Please read the records below and return each line holding the string "axis".

# RECORDS FOR THIS TASK

*** Begin section ***

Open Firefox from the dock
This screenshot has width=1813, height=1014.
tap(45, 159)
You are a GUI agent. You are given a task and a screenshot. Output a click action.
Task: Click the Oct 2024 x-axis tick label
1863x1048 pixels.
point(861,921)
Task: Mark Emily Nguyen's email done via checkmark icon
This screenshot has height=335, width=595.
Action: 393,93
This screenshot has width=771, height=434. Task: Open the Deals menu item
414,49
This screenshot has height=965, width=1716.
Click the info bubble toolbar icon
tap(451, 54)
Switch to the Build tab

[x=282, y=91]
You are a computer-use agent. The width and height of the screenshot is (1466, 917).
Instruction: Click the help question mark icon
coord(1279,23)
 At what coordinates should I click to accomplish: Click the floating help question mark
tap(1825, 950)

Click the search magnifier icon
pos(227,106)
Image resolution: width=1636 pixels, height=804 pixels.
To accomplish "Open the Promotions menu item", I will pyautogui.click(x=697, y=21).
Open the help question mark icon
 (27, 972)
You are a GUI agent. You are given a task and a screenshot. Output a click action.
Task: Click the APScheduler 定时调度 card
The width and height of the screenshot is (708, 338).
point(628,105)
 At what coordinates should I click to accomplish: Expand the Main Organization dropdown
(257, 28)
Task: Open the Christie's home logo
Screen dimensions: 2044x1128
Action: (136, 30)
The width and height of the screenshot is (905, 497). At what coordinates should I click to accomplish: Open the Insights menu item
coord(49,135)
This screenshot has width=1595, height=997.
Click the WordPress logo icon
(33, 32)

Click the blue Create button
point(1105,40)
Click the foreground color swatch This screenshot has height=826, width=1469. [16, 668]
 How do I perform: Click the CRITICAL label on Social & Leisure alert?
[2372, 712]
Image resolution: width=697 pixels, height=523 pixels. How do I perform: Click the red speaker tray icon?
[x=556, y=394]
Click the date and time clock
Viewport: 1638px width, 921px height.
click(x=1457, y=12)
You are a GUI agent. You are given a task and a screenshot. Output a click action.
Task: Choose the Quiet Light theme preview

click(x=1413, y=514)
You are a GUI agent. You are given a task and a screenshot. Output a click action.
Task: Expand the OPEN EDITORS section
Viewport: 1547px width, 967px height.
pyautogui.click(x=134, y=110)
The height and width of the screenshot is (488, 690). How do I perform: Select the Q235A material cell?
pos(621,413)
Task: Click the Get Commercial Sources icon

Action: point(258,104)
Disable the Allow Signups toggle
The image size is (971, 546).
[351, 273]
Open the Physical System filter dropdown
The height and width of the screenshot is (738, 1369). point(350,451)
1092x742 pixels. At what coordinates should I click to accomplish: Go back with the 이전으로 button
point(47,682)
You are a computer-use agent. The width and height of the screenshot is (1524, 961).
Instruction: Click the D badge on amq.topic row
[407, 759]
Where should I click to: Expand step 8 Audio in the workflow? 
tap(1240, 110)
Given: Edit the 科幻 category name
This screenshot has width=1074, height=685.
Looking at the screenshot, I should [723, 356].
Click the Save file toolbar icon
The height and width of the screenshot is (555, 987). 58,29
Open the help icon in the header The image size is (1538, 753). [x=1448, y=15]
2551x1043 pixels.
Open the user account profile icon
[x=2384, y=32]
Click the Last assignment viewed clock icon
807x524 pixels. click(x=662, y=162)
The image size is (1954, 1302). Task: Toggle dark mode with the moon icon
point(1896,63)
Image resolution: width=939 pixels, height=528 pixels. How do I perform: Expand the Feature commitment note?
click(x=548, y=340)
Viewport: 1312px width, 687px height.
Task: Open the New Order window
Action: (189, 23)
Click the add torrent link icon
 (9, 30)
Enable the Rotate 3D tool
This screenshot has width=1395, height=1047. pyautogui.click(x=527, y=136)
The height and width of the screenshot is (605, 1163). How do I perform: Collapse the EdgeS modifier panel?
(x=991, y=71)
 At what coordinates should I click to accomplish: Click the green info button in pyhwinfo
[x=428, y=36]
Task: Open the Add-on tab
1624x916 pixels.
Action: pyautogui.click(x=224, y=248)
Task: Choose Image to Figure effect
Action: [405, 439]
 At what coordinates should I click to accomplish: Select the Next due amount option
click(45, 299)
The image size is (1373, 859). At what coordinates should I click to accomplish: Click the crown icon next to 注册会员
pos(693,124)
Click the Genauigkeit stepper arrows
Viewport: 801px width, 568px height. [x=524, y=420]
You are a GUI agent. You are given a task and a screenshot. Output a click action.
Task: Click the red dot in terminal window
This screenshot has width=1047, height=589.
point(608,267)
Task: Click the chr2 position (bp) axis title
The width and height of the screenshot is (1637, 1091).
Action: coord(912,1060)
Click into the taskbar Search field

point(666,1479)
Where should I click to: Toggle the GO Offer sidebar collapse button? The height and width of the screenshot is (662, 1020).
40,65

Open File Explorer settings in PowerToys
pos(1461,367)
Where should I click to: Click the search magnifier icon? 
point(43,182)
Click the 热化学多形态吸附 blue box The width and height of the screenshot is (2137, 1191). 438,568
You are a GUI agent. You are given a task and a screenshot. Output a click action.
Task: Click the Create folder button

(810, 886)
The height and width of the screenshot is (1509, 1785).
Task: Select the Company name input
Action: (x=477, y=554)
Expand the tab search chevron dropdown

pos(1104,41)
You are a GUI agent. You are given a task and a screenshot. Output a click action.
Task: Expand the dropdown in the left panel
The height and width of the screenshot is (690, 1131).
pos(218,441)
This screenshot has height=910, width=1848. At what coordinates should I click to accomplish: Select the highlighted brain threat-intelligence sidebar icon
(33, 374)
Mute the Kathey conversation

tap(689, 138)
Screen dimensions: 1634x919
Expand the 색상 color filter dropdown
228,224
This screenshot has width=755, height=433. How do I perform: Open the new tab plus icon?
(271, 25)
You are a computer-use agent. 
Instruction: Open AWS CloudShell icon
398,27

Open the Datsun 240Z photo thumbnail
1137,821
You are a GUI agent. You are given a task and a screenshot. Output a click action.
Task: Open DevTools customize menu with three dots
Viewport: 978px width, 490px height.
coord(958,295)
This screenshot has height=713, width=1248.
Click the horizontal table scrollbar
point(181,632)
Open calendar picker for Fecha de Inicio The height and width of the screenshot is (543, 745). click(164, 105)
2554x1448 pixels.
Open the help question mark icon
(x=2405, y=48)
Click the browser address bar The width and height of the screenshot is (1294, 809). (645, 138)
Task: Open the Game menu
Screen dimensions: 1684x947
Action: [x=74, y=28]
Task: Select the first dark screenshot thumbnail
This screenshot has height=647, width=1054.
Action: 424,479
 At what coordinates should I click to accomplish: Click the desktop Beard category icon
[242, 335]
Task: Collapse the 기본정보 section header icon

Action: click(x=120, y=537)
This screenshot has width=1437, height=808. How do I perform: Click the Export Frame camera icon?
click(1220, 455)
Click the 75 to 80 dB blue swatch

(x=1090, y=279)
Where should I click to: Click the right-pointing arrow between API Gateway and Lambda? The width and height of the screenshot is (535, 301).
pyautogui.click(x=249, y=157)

*** End section ***

# WORKED SOLUTION
Task: Click the Oct 2024 x-axis tick label
Task: Click the chr2 position (bp) axis title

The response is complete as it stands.